AIM OF THE TASK
Once you reach the line with "The height and width of the screenshot is (216, 261).", transcribe it and every line after it to the end of the records, exactly, but not the pictures.

---

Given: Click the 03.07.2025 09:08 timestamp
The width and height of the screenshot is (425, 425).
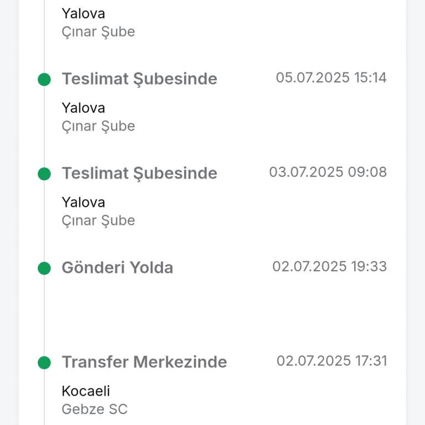Looking at the screenshot, I should click(x=328, y=172).
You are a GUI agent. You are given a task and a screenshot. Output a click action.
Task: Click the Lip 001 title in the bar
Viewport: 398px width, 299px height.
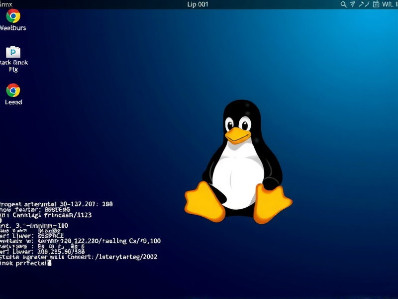point(197,3)
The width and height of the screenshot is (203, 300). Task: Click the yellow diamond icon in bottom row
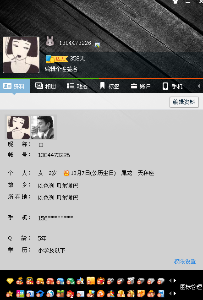(x=10, y=281)
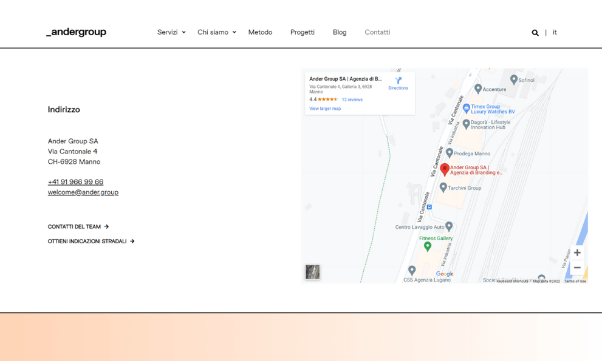Open the language selector showing it

pos(554,32)
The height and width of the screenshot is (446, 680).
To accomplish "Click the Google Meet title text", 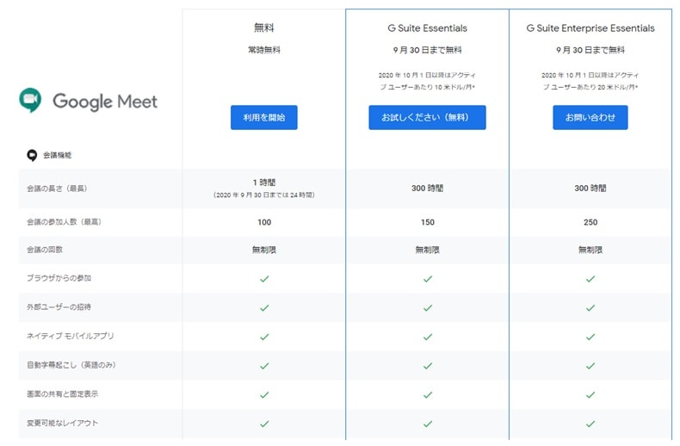I will click(105, 102).
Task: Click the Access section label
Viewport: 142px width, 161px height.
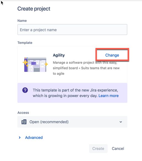Action: click(23, 113)
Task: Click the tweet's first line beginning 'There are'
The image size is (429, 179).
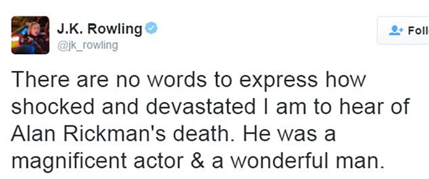Action: tap(188, 81)
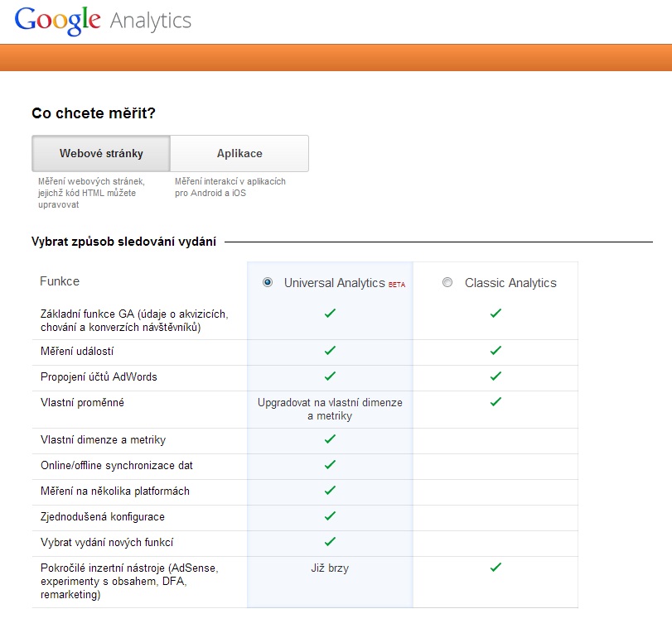Click Classic checkmark for Pokročilé inzertní nástroje
This screenshot has width=672, height=628.
(496, 568)
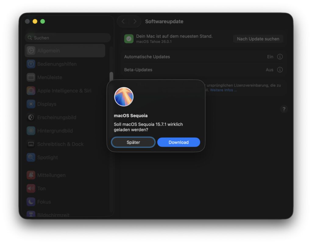Click the Spotlight sidebar icon
The image size is (312, 244).
[x=31, y=158]
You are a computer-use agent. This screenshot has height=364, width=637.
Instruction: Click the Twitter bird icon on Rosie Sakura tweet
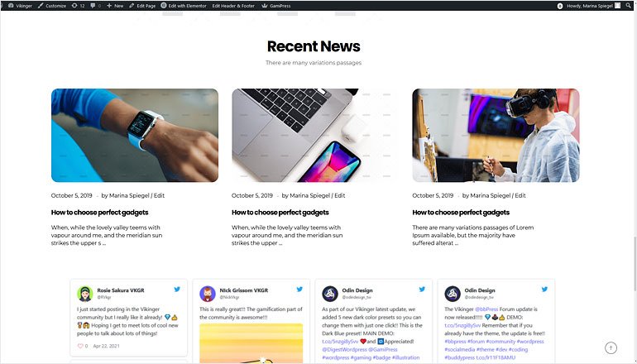pyautogui.click(x=177, y=290)
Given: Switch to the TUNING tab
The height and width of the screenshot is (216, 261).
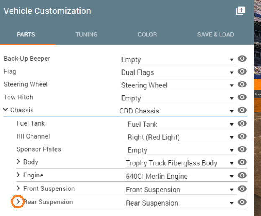Looking at the screenshot, I should (x=87, y=35).
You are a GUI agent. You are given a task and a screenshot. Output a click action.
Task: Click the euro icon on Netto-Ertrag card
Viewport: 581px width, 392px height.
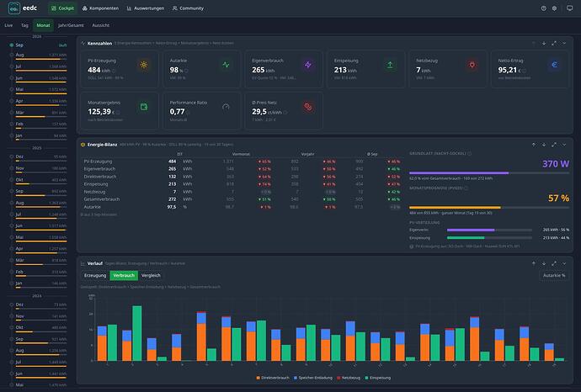(x=554, y=65)
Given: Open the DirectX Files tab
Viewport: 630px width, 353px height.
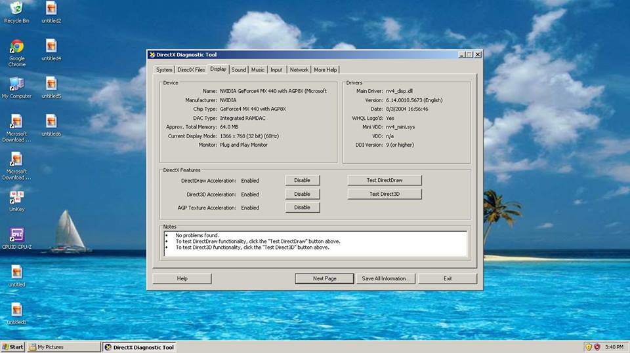Looking at the screenshot, I should click(x=191, y=69).
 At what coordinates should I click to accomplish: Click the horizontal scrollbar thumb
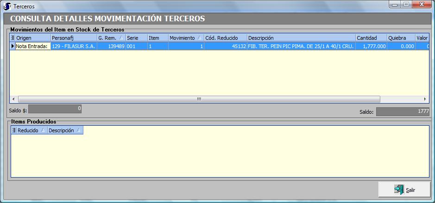199,99
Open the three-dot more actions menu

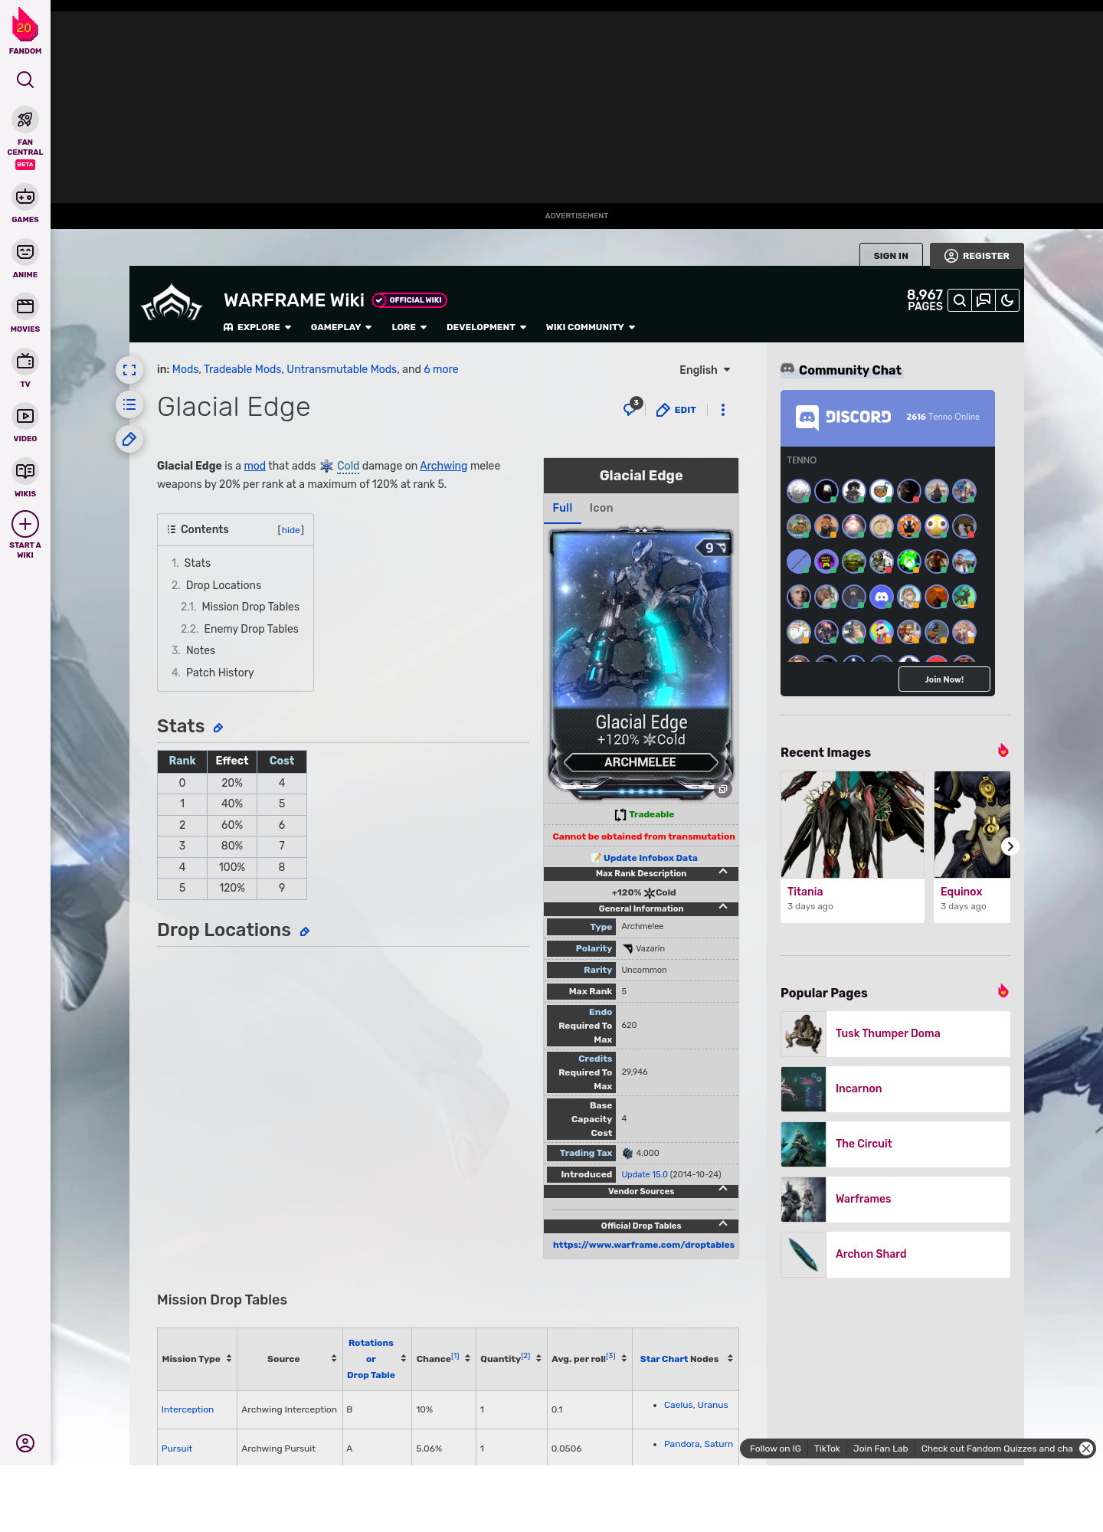tap(722, 410)
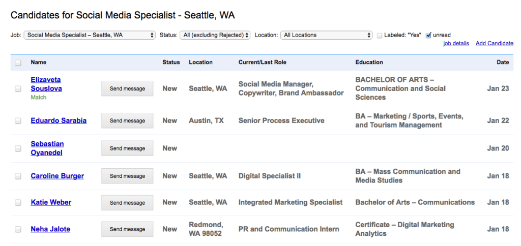Enable the Labeled "Yes" checkbox
The image size is (521, 246).
pos(380,35)
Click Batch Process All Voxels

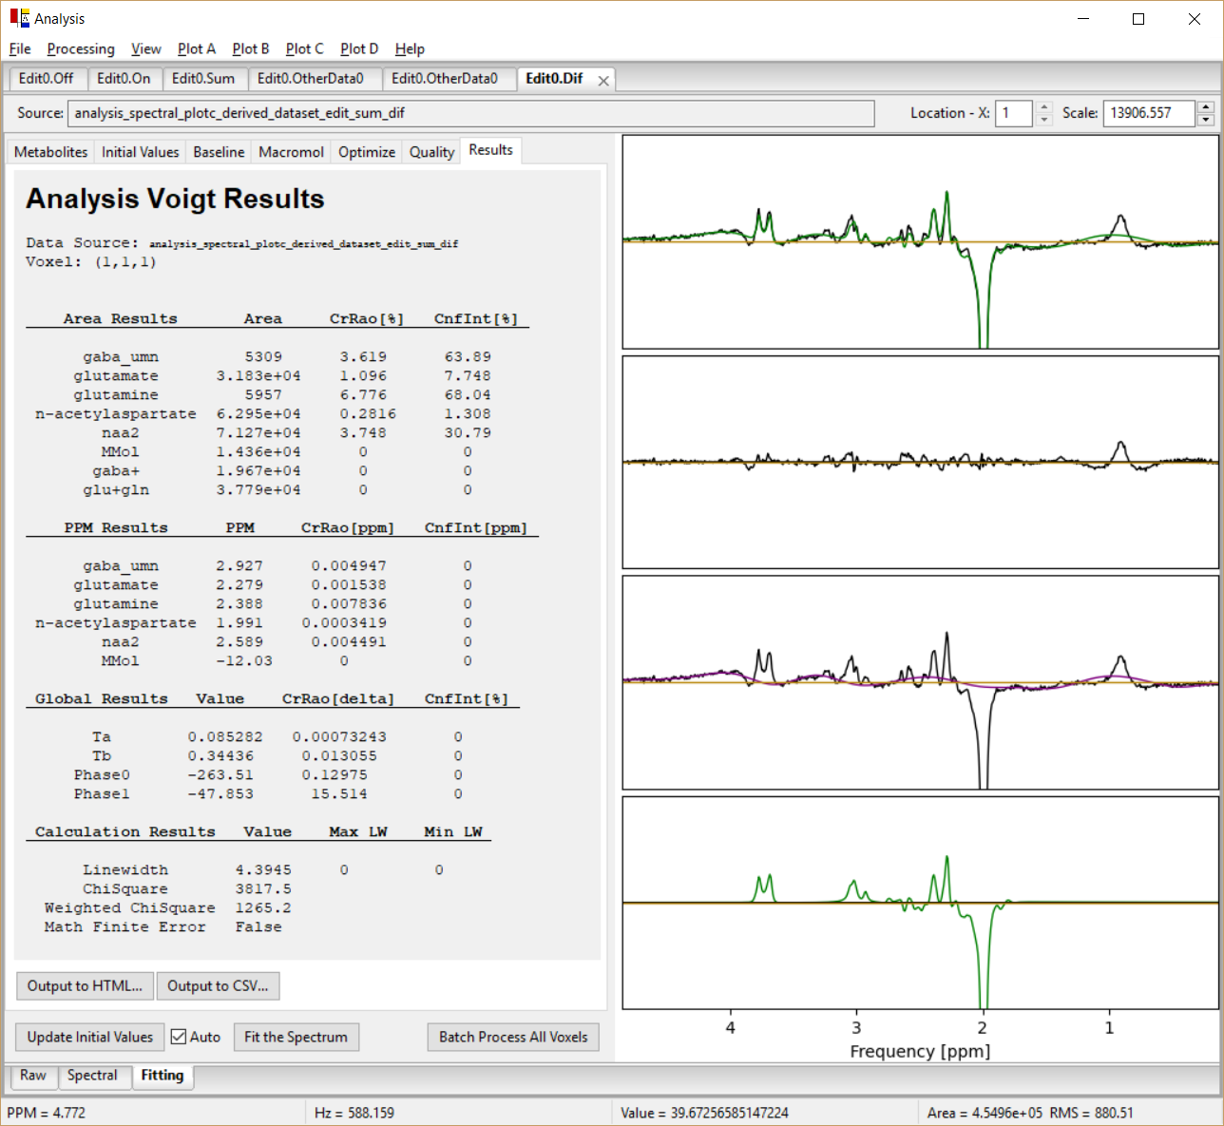(512, 1037)
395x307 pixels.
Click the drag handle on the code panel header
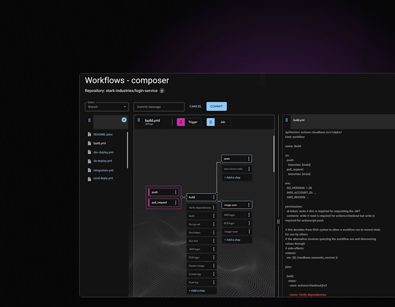[x=286, y=120]
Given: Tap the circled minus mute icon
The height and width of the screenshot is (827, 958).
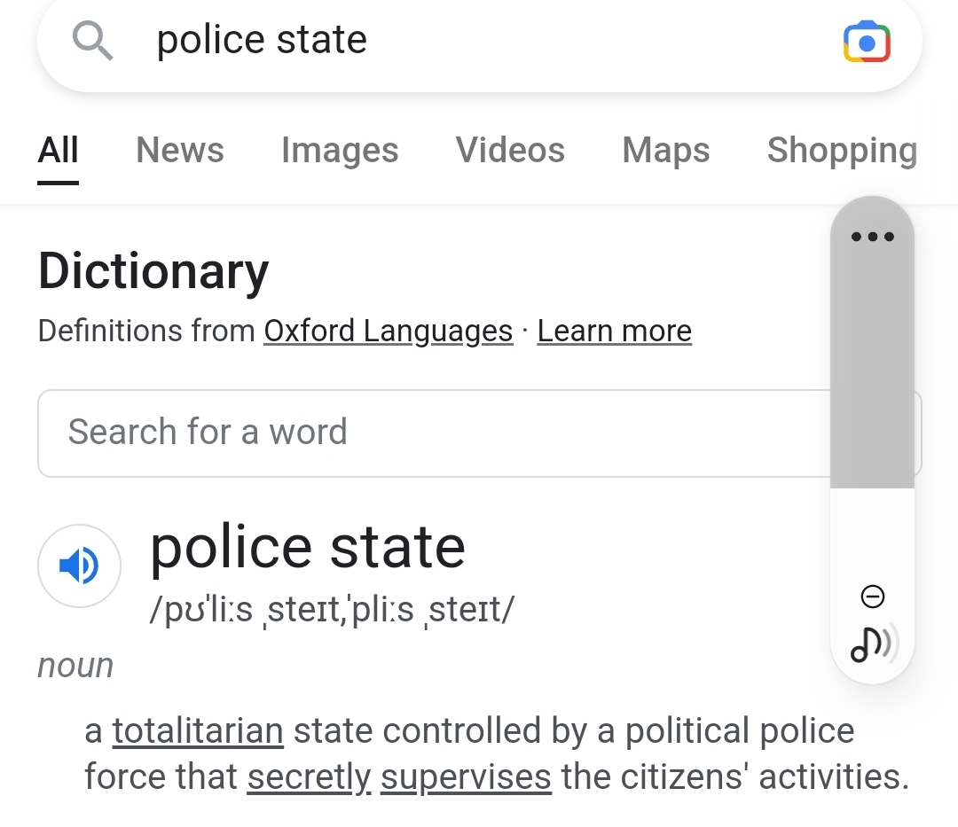Looking at the screenshot, I should coord(873,597).
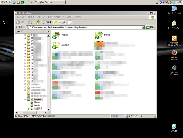Open the address bar dropdown arrow
This screenshot has height=138, width=183.
(143, 27)
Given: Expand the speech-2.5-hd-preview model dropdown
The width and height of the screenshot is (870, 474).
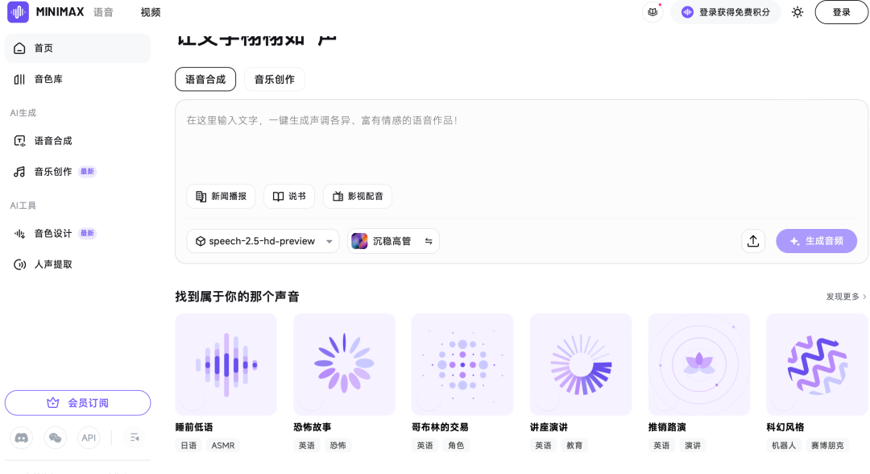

---

EXERCISE RESULT
The height and width of the screenshot is (216, 261).
Looking at the screenshot, I should (x=87, y=35).
You are a GUI agent. You are given a task and a screenshot. Output a click action.
Task: Click the euro icon on Netto-Ertrag card
Viewport: 581px width, 392px height.
(x=554, y=65)
Given: Open the DirectX Files tab
Viewport: 630px width, 353px height.
Looking at the screenshot, I should click(x=191, y=69).
 At what coordinates should I click to accomplish: Click the horizontal scrollbar thumb
199,99
Open the three-dot more actions menu

tap(722, 410)
Enable the Labeled "Yes" checkbox
The image size is (521, 246).
pos(380,35)
Click Batch Process All Voxels

(512, 1037)
395x307 pixels.
Click the drag handle on the code panel header
[x=286, y=120]
Given: Tap the circled minus mute icon
The height and width of the screenshot is (827, 958).
Looking at the screenshot, I should coord(873,597).
Open the address bar dropdown arrow
This screenshot has height=138, width=183.
(143, 27)
Given: Expand the speech-2.5-hd-preview model dropdown
The width and height of the screenshot is (870, 474).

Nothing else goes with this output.